#### Task instructions:
Reproduce the complete set of records, exactly as they appear.
------------
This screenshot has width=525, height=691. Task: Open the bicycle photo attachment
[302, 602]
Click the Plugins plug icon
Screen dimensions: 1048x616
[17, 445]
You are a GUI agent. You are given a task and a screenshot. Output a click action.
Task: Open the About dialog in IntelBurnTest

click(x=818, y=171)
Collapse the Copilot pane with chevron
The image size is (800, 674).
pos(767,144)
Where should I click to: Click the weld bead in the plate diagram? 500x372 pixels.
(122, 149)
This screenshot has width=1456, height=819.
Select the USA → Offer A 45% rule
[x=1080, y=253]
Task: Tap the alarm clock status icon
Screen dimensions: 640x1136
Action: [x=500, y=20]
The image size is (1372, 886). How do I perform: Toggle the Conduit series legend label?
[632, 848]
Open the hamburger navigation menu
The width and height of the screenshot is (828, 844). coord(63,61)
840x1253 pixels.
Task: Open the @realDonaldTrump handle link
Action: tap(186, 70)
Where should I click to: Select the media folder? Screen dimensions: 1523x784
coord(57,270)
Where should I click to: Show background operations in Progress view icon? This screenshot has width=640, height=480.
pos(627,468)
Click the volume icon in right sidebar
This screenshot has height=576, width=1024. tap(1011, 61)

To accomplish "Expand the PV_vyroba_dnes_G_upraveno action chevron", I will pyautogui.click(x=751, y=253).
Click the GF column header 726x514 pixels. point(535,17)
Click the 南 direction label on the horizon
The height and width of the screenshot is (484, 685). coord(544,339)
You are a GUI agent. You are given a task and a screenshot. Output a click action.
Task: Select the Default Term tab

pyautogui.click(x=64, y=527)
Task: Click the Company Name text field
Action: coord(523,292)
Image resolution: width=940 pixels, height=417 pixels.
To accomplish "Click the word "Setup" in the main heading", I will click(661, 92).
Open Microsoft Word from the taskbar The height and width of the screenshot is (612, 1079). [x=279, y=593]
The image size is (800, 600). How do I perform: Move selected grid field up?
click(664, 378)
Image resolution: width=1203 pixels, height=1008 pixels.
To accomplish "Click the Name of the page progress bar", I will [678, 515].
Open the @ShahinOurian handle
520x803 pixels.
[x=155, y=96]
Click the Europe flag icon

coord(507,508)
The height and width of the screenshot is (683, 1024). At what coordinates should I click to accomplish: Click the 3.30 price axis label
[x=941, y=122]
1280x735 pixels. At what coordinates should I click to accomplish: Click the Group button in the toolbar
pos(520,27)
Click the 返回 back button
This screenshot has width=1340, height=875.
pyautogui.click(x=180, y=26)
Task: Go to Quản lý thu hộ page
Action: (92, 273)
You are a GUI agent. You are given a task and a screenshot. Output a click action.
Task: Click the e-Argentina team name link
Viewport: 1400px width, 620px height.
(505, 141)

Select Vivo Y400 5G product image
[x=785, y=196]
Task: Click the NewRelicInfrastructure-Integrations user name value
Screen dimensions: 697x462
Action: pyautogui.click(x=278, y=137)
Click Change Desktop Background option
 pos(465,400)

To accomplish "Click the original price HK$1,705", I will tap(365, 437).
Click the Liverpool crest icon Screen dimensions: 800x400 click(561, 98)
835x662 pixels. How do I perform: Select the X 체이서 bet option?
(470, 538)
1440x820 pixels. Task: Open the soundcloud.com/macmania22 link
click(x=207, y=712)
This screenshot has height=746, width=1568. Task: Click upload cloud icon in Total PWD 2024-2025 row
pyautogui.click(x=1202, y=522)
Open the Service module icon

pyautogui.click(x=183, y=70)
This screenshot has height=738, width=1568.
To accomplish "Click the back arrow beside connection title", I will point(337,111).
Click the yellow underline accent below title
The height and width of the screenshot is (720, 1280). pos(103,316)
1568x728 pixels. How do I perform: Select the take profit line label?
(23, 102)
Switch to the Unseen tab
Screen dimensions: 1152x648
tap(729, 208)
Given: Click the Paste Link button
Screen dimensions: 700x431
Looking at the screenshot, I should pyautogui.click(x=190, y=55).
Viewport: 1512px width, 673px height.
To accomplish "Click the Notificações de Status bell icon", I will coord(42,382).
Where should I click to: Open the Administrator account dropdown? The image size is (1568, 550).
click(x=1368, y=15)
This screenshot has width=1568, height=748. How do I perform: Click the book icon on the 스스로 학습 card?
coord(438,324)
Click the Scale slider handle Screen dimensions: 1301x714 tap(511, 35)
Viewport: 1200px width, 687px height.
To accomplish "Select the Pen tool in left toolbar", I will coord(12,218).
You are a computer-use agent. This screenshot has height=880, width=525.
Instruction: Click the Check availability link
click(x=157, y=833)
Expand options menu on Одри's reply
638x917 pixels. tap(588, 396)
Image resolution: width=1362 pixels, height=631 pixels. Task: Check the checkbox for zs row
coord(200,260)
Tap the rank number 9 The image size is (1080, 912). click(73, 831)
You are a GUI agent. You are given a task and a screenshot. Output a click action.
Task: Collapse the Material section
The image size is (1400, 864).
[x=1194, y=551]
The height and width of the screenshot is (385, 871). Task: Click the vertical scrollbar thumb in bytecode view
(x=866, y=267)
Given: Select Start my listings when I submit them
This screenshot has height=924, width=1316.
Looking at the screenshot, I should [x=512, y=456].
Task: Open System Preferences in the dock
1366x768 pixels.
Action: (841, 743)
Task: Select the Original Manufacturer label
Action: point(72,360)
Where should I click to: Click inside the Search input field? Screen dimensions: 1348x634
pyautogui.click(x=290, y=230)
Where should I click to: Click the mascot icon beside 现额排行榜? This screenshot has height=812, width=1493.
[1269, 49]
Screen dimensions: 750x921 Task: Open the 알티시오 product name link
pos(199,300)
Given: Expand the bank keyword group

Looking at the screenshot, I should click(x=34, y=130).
------------
#### Result of this exercise:
This screenshot has width=525, height=691. Task: Open the bicycle photo attachment
[302, 602]
Click the Plugins plug icon
Screen dimensions: 1048x616
[17, 445]
You are a GUI agent. You are given a task and a screenshot. Output a click action.
Task: Open the About dialog in IntelBurnTest

click(x=818, y=171)
Collapse the Copilot pane with chevron
The image size is (800, 674).
pos(767,144)
Where should I click to: Click the weld bead in the plate diagram? 500x372 pixels.
(122, 149)
This screenshot has width=1456, height=819.
Select the USA → Offer A 45% rule
[x=1080, y=253]
Task: Tap the alarm clock status icon
Screen dimensions: 640x1136
Action: [x=500, y=20]
The image size is (1372, 886). How do I perform: Toggle the Conduit series legend label?
[632, 848]
Open the hamburger navigation menu
The width and height of the screenshot is (828, 844). coord(63,61)
840x1253 pixels.
Task: Open the @realDonaldTrump handle link
Action: tap(186, 70)
Where should I click to: Select the media folder? Screen dimensions: 1523x784
coord(57,270)
Where should I click to: Show background operations in Progress view icon? This screenshot has width=640, height=480.
pos(627,468)
Click the volume icon in right sidebar
This screenshot has height=576, width=1024. tap(1011, 61)

To accomplish "Expand the PV_vyroba_dnes_G_upraveno action chevron", I will pyautogui.click(x=751, y=253).
Click the GF column header 726x514 pixels. point(535,17)
Click the 南 direction label on the horizon
The height and width of the screenshot is (484, 685). coord(544,339)
You are a GUI agent. You are given a task and a screenshot. Output a click action.
Task: Select the Default Term tab

pyautogui.click(x=64, y=527)
Task: Click the Company Name text field
Action: coord(523,292)
Image resolution: width=940 pixels, height=417 pixels.
To accomplish "Click the word "Setup" in the main heading", I will click(661, 92).
Open Microsoft Word from the taskbar The height and width of the screenshot is (612, 1079). [x=279, y=593]
The image size is (800, 600). How do I perform: Move selected grid field up?
click(664, 378)
Image resolution: width=1203 pixels, height=1008 pixels.
To accomplish "Click the Name of the page progress bar", I will [678, 515].
Open the @ShahinOurian handle
520x803 pixels.
[x=155, y=96]
Click the Europe flag icon

coord(507,508)
The height and width of the screenshot is (683, 1024). At what coordinates should I click to accomplish: Click the 3.30 price axis label
[x=941, y=122]
1280x735 pixels. At what coordinates should I click to accomplish: Click the Group button in the toolbar
pos(520,27)
Click the 返回 back button
This screenshot has width=1340, height=875.
pyautogui.click(x=180, y=26)
Task: Go to Quản lý thu hộ page
Action: (92, 273)
You are a GUI agent. You are given a task and a screenshot. Output a click action.
Task: Click the e-Argentina team name link
Viewport: 1400px width, 620px height.
(505, 141)

Select Vivo Y400 5G product image
[x=785, y=196]
Task: Click the NewRelicInfrastructure-Integrations user name value
Screen dimensions: 697x462
Action: pyautogui.click(x=278, y=137)
Click Change Desktop Background option
 pos(465,400)

To accomplish "Click the original price HK$1,705", I will tap(365, 437).
Click the Liverpool crest icon Screen dimensions: 800x400 click(561, 98)
835x662 pixels. How do I perform: Select the X 체이서 bet option?
(470, 538)
1440x820 pixels. Task: Open the soundcloud.com/macmania22 link
click(x=207, y=712)
This screenshot has height=746, width=1568. Task: Click upload cloud icon in Total PWD 2024-2025 row
pyautogui.click(x=1202, y=522)
Open the Service module icon

pyautogui.click(x=183, y=70)
This screenshot has height=738, width=1568.
To accomplish "Click the back arrow beside connection title", I will point(337,111).
Click the yellow underline accent below title
The height and width of the screenshot is (720, 1280). pos(103,316)
1568x728 pixels. How do I perform: Select the take profit line label?
(23, 102)
Switch to the Unseen tab
Screen dimensions: 1152x648
tap(729, 208)
Given: Click the Paste Link button
Screen dimensions: 700x431
Looking at the screenshot, I should pyautogui.click(x=190, y=55).
Viewport: 1512px width, 673px height.
To accomplish "Click the Notificações de Status bell icon", I will coord(42,382).
Where should I click to: Open the Administrator account dropdown? The image size is (1568, 550).
click(x=1368, y=15)
This screenshot has width=1568, height=748. How do I perform: Click the book icon on the 스스로 학습 card?
coord(438,324)
Click the Scale slider handle Screen dimensions: 1301x714 tap(511, 35)
Viewport: 1200px width, 687px height.
To accomplish "Select the Pen tool in left toolbar", I will coord(12,218).
You are a computer-use agent. This screenshot has height=880, width=525.
Instruction: Click the Check availability link
click(x=157, y=833)
Expand options menu on Одри's reply
638x917 pixels. tap(588, 396)
Image resolution: width=1362 pixels, height=631 pixels. Task: Check the checkbox for zs row
coord(200,260)
Tap the rank number 9 The image size is (1080, 912). click(73, 831)
You are a GUI agent. You are given a task and a screenshot. Output a click action.
Task: Collapse the Material section
The image size is (1400, 864).
[x=1194, y=551]
The height and width of the screenshot is (385, 871). Task: Click the vertical scrollbar thumb in bytecode view
(x=866, y=267)
Given: Select Start my listings when I submit them
This screenshot has height=924, width=1316.
Looking at the screenshot, I should [x=512, y=456].
Task: Open System Preferences in the dock
1366x768 pixels.
Action: (841, 743)
Task: Select the Original Manufacturer label
Action: point(72,360)
Where should I click to: Click inside the Search input field? Screen dimensions: 1348x634
pyautogui.click(x=290, y=230)
Where should I click to: Click the mascot icon beside 现额排行榜? This screenshot has height=812, width=1493.
[1269, 49]
Screen dimensions: 750x921 Task: Open the 알티시오 product name link
pos(199,300)
Given: Expand the bank keyword group

Looking at the screenshot, I should click(x=34, y=130).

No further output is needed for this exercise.